5.3.1. Key Assumptions

In NRCan’s analysis, each link was assumed to charge a toll on electricity passing through it sufficient to earn an 8 per cent rate of return. This is slightly less than the rate of return Navigant indicated was reasonable for Muskrat Falls in the context of a 50 year supply agreement to the Island.

In order to calculate project rates of return it is necessary to make assumptions about sales and prices. Nalcor provided information on assumed Muskrat volumes and a corresponding netback price to Island consumers. It also supplied information on total sales from Muskrat and the average wholesale price.

Using the above information, it was possible to calculate assumed sales from Muskrat through the two links. It was also possible to estimate the export volumes from Muskrat. For export prices, it was assumed that a portion of exports were for firm sales to Nova Scotia at the same price as the delivered price to the Island. For the remaining exports, the 2010 annual average export price from Quebec in constant real dollars was used as a proxy.

With respect to the firm sales to Nova Scotia and the delivered price to the Island, these prices will appear to be high relative to the average electricity rates paid by rate payers in Newfoundland and Nova Scotia. These high delivered prices do not necessarily imply substantially higher electricity rates for consumers because of the way electricity rates are established. Regulators establish rates based on overall system costs. Muskrat costs will be rolled in with all other costs and electricity rates established based on total system costs. The overall system price has not been calculated but it would be expected to be lower than the delivered prices associated with the Muskrat Falls production.

There are a few important constraints to the system that will impact the analysis. Firstly, as has been indicated earlier, Gull Island’s production is meant for exports via the Quebec system. This means that Gull is not meant to feed domestic Island demand nor is it meant for sales through the Maritime Link. However, Churchill Falls power might be available and it was assumed for this analysis that it could be made available for sale to the Island and for exports through the Links.

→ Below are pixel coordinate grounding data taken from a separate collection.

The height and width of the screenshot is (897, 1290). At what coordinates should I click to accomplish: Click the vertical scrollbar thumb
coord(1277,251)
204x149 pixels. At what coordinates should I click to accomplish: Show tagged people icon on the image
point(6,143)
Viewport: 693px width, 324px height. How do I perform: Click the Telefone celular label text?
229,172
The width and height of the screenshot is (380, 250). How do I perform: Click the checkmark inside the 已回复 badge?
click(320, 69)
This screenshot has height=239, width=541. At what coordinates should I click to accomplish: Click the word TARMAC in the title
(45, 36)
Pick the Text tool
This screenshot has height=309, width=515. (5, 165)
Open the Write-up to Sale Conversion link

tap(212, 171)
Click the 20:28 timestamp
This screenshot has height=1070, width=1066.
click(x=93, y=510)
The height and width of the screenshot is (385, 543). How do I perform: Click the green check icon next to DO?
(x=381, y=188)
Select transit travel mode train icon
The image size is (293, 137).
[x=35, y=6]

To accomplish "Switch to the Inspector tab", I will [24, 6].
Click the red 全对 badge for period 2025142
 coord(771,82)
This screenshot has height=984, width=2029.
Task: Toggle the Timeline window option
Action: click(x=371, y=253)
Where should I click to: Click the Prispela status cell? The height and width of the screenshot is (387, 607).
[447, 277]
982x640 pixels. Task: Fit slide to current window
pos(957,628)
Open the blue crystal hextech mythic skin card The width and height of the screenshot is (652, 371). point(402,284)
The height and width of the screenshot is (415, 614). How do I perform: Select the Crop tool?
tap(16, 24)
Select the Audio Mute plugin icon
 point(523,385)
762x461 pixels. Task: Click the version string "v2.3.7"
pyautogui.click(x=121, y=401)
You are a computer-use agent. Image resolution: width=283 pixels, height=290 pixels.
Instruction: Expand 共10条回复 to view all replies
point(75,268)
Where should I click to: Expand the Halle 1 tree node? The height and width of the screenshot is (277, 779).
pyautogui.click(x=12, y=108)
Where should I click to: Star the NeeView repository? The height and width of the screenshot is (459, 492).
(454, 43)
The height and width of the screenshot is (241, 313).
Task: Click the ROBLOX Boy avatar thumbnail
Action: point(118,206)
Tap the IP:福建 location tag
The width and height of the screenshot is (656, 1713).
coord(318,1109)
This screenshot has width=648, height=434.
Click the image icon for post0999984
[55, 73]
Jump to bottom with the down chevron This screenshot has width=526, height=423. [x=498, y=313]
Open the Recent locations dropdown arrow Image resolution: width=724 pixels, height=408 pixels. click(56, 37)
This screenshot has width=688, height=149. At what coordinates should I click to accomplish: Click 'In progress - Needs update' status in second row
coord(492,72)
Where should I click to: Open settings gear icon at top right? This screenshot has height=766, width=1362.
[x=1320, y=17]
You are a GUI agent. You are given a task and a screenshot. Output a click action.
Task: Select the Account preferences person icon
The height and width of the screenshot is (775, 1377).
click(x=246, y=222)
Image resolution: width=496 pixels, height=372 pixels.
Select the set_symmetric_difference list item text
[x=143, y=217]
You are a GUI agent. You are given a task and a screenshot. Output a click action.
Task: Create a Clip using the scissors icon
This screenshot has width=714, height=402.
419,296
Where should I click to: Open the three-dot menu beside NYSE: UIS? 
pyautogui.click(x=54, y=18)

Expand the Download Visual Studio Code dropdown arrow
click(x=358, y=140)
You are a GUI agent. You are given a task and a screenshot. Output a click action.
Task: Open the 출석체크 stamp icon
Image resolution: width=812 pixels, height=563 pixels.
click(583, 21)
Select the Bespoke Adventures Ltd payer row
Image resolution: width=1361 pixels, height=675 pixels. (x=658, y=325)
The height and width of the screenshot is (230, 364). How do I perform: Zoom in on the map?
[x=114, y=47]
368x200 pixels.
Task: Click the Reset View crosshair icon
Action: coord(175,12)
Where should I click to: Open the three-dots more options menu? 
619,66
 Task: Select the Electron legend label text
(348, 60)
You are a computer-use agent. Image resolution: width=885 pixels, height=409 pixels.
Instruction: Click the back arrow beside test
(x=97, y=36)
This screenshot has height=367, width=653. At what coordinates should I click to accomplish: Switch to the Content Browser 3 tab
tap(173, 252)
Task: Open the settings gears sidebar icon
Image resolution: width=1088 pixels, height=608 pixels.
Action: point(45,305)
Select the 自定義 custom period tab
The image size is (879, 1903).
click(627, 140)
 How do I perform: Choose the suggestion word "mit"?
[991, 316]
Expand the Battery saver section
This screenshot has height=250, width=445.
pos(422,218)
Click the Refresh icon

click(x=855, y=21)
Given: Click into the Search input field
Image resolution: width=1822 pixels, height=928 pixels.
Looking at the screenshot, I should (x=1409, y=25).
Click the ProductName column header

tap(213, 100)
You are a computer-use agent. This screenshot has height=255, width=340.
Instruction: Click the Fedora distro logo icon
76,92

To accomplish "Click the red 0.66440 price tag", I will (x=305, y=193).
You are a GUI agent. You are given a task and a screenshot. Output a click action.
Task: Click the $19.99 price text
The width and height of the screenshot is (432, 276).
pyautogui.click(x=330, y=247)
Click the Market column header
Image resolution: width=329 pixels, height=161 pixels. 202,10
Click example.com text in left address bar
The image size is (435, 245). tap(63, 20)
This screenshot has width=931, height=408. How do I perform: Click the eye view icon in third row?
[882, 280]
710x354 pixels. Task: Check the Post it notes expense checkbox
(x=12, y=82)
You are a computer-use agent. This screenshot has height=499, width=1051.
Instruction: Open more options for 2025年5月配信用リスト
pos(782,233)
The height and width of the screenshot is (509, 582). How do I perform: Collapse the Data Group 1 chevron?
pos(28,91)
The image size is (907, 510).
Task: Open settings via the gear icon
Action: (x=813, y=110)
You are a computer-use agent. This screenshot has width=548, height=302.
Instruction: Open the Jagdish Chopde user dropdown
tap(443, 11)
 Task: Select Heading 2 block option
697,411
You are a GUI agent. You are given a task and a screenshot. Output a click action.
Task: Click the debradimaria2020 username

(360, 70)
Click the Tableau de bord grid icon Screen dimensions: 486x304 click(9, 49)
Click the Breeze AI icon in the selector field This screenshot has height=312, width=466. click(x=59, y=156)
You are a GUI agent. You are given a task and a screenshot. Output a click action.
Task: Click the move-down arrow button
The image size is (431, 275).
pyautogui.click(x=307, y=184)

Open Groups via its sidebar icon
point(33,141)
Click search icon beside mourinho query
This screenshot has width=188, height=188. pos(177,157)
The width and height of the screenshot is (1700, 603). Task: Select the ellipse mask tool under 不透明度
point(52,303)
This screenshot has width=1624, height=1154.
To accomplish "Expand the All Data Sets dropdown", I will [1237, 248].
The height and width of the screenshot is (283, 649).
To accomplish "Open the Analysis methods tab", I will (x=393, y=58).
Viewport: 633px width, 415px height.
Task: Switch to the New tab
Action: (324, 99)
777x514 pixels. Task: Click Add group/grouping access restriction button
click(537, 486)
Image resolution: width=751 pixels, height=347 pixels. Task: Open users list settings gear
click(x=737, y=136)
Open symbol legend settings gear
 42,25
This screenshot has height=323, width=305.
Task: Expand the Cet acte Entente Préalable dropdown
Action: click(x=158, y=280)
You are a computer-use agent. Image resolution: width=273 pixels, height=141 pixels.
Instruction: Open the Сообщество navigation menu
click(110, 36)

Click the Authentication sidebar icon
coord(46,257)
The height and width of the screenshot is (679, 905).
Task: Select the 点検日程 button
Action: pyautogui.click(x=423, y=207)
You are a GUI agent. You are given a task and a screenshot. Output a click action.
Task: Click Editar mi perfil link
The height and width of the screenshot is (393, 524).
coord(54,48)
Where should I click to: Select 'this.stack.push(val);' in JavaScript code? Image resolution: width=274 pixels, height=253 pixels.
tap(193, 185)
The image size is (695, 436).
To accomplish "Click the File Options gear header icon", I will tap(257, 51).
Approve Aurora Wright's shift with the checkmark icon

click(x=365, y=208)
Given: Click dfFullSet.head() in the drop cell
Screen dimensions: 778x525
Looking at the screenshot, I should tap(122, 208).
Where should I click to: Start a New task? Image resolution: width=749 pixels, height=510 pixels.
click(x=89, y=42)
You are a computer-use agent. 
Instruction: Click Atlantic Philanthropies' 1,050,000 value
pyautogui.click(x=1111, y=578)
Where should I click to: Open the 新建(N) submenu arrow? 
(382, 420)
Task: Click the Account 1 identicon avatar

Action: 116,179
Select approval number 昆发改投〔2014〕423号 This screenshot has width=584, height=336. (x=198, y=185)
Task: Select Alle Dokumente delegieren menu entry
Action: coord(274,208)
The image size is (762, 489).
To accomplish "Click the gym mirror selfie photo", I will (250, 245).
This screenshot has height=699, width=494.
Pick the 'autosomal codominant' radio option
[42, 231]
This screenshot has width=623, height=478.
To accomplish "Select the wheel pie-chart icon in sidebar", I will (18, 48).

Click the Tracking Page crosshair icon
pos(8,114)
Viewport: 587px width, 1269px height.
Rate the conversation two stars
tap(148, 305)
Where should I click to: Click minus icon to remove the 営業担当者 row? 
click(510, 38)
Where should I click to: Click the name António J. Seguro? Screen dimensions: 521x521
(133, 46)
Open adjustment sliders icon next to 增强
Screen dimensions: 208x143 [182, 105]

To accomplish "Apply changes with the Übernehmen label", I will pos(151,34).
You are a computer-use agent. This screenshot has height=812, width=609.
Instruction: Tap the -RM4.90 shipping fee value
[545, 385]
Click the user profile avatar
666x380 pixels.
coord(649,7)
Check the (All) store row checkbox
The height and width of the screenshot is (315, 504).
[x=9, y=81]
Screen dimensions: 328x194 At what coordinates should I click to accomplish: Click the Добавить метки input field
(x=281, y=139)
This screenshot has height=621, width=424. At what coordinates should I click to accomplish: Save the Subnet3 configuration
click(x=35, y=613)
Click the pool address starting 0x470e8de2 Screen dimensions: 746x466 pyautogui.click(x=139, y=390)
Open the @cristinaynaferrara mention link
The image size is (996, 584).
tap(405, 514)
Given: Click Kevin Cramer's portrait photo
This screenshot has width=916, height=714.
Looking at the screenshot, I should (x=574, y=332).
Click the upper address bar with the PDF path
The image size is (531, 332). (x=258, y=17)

Two other important constraints are the respective capacities of the Labrador-Island Link (900 MW) and the Maritime Link (500 MW). These capacities mean that they would carry (assuming a 65% load factor) about 7,000 GWh per year and 4,000 GWh per year, respectively. Note that Muskrat Falls is expected to account for 4,900 GWh on average over the forecast period – that leaves a maximum of 2,100 GWh of additional power from Churchill Falls. These capacity constraints have an impact on the project’s ability to both meet projected Island demand requirements as well as provide sufficient power to make the Maritime Link economic.

5.3.2. Key Findings

The following provides results of the NRCan cash flow analysis of the Muskrat Falls and Gull Island projects, respectively. More details on project-specific assumptions and the calculations can be found in Annex 9.2.

Key findings - Muskrat Falls

The Muskrat Falls project is primarily designed to meet anticipated Island requirements. However, excess volumes are available for export through the Maritime Link.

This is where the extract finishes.